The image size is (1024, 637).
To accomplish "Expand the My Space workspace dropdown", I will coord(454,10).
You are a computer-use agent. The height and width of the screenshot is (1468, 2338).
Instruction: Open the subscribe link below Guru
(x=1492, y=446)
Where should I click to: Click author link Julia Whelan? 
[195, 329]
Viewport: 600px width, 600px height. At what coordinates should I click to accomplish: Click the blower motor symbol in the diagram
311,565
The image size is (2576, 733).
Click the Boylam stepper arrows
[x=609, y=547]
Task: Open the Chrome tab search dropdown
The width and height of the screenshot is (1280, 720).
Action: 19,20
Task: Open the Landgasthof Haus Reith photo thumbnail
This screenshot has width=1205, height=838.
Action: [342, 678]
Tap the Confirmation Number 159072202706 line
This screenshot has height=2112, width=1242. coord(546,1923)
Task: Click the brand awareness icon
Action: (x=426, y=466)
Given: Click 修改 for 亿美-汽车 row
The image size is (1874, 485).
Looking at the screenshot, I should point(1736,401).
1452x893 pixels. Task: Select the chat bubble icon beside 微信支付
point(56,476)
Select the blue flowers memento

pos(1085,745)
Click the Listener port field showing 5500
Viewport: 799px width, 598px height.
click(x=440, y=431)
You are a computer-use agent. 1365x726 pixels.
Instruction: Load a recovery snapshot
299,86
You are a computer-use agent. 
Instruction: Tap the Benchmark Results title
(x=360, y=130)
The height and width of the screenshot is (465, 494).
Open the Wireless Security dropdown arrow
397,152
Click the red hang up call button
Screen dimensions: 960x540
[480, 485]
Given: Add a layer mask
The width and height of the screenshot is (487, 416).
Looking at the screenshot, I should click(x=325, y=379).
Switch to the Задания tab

┄┄┄┄┄┄┄┄┄┄┄┄┄┄┄┄┄┄┄┄

= Assigned task =
The answer must consist of every line from the records above that holds "agent".

= Exercise answer =
You are a computer-use agent. The height and width of the screenshot is (1468, 2338).
You are a computer-use agent. 1365x726 pixels.
You are a computer-use agent. 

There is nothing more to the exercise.